_EXCERPTED RECORDS_
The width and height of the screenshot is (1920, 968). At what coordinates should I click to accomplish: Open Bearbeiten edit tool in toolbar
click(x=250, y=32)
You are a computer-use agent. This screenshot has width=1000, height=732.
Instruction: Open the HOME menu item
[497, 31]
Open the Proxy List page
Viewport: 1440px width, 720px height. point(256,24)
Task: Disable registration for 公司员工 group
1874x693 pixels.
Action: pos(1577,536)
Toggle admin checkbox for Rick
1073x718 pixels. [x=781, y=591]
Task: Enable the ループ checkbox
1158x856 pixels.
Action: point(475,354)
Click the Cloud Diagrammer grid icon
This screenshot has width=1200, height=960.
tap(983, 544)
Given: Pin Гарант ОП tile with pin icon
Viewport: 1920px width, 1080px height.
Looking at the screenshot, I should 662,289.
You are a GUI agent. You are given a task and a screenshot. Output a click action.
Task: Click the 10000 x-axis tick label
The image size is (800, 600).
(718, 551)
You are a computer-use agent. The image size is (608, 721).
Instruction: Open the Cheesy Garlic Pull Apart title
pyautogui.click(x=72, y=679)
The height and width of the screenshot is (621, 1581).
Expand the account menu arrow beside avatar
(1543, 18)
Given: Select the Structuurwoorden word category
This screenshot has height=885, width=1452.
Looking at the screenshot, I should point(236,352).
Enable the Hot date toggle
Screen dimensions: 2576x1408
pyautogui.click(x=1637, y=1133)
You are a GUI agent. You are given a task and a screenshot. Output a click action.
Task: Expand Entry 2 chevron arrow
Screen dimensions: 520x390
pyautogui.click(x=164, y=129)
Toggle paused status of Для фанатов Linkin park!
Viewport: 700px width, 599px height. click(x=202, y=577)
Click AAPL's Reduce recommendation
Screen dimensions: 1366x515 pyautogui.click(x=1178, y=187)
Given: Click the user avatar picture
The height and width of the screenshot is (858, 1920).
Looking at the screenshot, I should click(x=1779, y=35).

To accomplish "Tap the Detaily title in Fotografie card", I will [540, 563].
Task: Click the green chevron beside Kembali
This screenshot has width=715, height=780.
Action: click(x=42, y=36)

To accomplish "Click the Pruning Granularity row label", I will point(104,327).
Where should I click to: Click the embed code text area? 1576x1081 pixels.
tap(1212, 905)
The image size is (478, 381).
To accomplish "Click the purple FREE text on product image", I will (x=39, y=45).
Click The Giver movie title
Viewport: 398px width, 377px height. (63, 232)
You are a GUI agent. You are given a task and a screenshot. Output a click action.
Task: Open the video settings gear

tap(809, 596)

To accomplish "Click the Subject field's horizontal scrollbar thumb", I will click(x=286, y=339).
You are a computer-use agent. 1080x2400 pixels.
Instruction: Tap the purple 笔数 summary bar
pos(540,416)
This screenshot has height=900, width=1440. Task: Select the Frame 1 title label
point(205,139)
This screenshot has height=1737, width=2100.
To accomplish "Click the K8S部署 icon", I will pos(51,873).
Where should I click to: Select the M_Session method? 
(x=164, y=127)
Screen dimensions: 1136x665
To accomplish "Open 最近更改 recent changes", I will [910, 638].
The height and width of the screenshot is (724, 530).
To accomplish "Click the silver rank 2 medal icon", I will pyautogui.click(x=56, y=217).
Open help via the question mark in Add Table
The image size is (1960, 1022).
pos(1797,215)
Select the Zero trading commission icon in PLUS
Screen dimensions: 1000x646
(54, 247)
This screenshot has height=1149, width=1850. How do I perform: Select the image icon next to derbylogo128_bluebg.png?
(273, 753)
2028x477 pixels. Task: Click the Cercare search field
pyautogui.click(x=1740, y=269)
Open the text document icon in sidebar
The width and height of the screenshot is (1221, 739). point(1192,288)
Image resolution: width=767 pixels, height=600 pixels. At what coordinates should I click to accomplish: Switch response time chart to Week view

_WHAT THE TASK REQUIRES_
Change "Cheesy Garlic Pull Apart" to "Cheesy Garlic Bread" throughout the items above, and give all the lines again with nothing else altered.

_SOLVED PROBLEM_
The width and height of the screenshot is (1920, 968). At what coordinates should I click to accomplish: Open Bearbeiten edit tool in toolbar
click(x=250, y=32)
You are a computer-use agent. This screenshot has width=1000, height=732.
Instruction: Open the HOME menu item
[497, 31]
Open the Proxy List page
Viewport: 1440px width, 720px height. point(256,24)
Task: Disable registration for 公司员工 group
1874x693 pixels.
Action: pos(1577,536)
Toggle admin checkbox for Rick
1073x718 pixels. [x=781, y=591]
Task: Enable the ループ checkbox
1158x856 pixels.
Action: point(475,354)
Click the Cloud Diagrammer grid icon
This screenshot has width=1200, height=960.
tap(983, 544)
Given: Pin Гарант ОП tile with pin icon
Viewport: 1920px width, 1080px height.
Looking at the screenshot, I should 662,289.
You are a GUI agent. You are given a task and a screenshot. Output a click action.
Task: Click the 10000 x-axis tick label
The image size is (800, 600).
(718, 551)
You are a computer-use agent. The image size is (608, 721).
Instruction: Open the Cheesy Garlic Bread title
pyautogui.click(x=72, y=679)
The height and width of the screenshot is (621, 1581).
Expand the account menu arrow beside avatar
(1543, 18)
Given: Select the Structuurwoorden word category
This screenshot has height=885, width=1452.
Looking at the screenshot, I should point(236,352).
Enable the Hot date toggle
Screen dimensions: 2576x1408
pyautogui.click(x=1637, y=1133)
You are a GUI agent. You are given a task and a screenshot. Output a click action.
Task: Expand Entry 2 chevron arrow
Screen dimensions: 520x390
pyautogui.click(x=164, y=129)
Toggle paused status of Для фанатов Linkin park!
Viewport: 700px width, 599px height. click(x=202, y=577)
Click AAPL's Reduce recommendation
Screen dimensions: 1366x515 pyautogui.click(x=1178, y=187)
Given: Click the user avatar picture
The height and width of the screenshot is (858, 1920).
Looking at the screenshot, I should click(x=1779, y=35).

To accomplish "Tap the Detaily title in Fotografie card", I will [540, 563].
Task: Click the green chevron beside Kembali
This screenshot has width=715, height=780.
Action: click(x=42, y=36)

To accomplish "Click the Pruning Granularity row label", I will point(104,327).
Where should I click to: Click the embed code text area? 1576x1081 pixels.
tap(1212, 905)
The image size is (478, 381).
To accomplish "Click the purple FREE text on product image", I will (x=39, y=45).
Click The Giver movie title
Viewport: 398px width, 377px height. (63, 232)
You are a GUI agent. You are given a task and a screenshot. Output a click action.
Task: Open the video settings gear

tap(809, 596)

To accomplish "Click the Subject field's horizontal scrollbar thumb", I will click(x=286, y=339).
You are a computer-use agent. 1080x2400 pixels.
Instruction: Tap the purple 笔数 summary bar
pos(540,416)
This screenshot has height=900, width=1440. Task: Select the Frame 1 title label
point(205,139)
This screenshot has height=1737, width=2100.
To accomplish "Click the K8S部署 icon", I will pos(51,873).
Where should I click to: Select the M_Session method? 
(x=164, y=127)
Screen dimensions: 1136x665
To accomplish "Open 最近更改 recent changes", I will [910, 638].
The height and width of the screenshot is (724, 530).
To accomplish "Click the silver rank 2 medal icon", I will pyautogui.click(x=56, y=217).
Open help via the question mark in Add Table
The image size is (1960, 1022).
pos(1797,215)
Select the Zero trading commission icon in PLUS
Screen dimensions: 1000x646
(54, 247)
This screenshot has height=1149, width=1850. How do I perform: Select the image icon next to derbylogo128_bluebg.png?
(273, 753)
2028x477 pixels. Task: Click the Cercare search field
pyautogui.click(x=1740, y=269)
Open the text document icon in sidebar
The width and height of the screenshot is (1221, 739). point(1192,288)
Image resolution: width=767 pixels, height=600 pixels. At what coordinates should I click to accomplish: Switch response time chart to Week view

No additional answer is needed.